Gutting the fish by the river's edge. The large white tote was full of fish only a few hours ago. At the edge of the table in front of the fish is an ulu, the curved-edged knife used by the Yupik for everything from filleting fish to chopping vegetables.
Mending the drift net. The man is working near the lead line, the bottom of the net, which often picks up snags and debris from the bottom of the river. If holes are torn, fish can escape through them, so they must be mended regularly.
When the fishing is good, everyone is in a good mood, despite the long hours and hard work. The smells coming from the smokehouse are tantalizing.

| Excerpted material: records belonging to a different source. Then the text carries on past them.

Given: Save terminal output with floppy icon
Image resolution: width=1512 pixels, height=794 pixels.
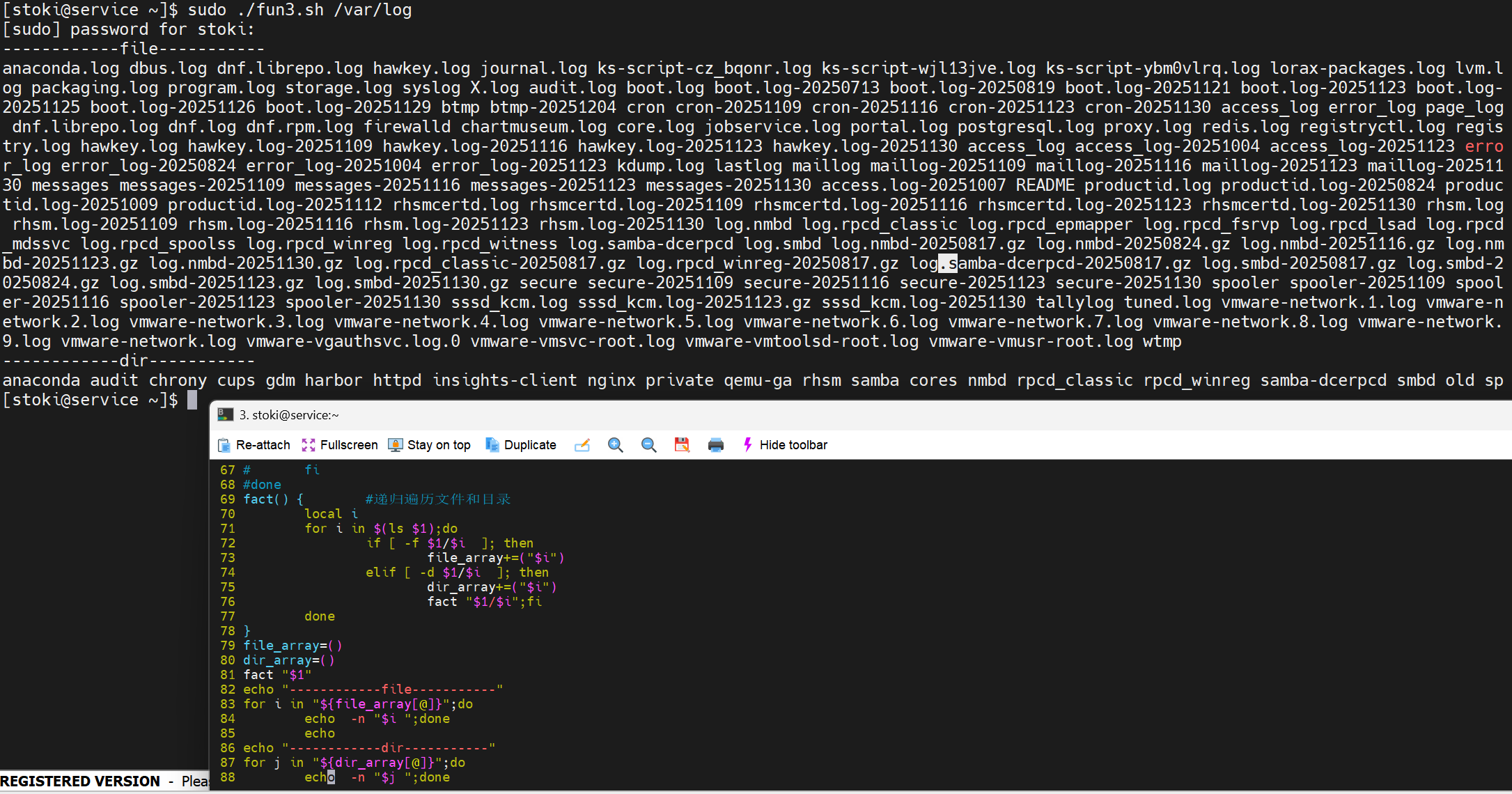Looking at the screenshot, I should pyautogui.click(x=682, y=445).
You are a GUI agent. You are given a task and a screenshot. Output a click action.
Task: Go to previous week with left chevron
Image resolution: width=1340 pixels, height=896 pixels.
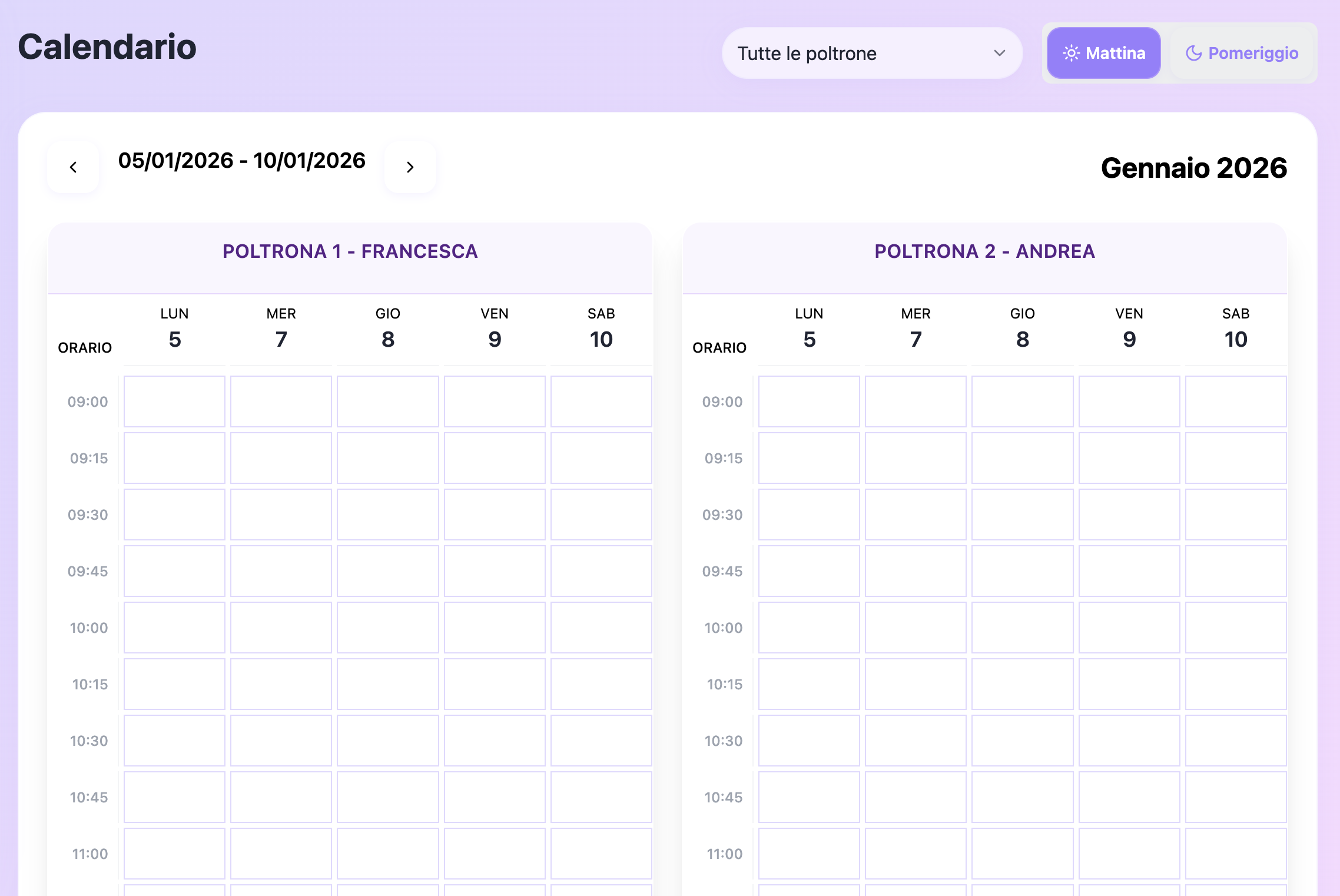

Life at fish camp is a family affair.
Butterflying the salmon head and popping out the eyes before smoking. The eyes are a much-loved delicacy, and are crunchy after they are smoked. Ummm...
Picking wild rhubarb. The stems are peeled and eaten raw, or sometimes dipped in sugar first. They have a tangy crunch that is quite delightful. The leaves can be boiled and eaten like spinach.
The universal mode of transportation in the village. Families of six or seven will all pile on at once.
Proud grandma, proud mom...
If the hospital ever decides to place PAs in the small village clinics, I'll be the first to volunteer to move to Pilot Station. I love the people there. It is a beautiful place to live.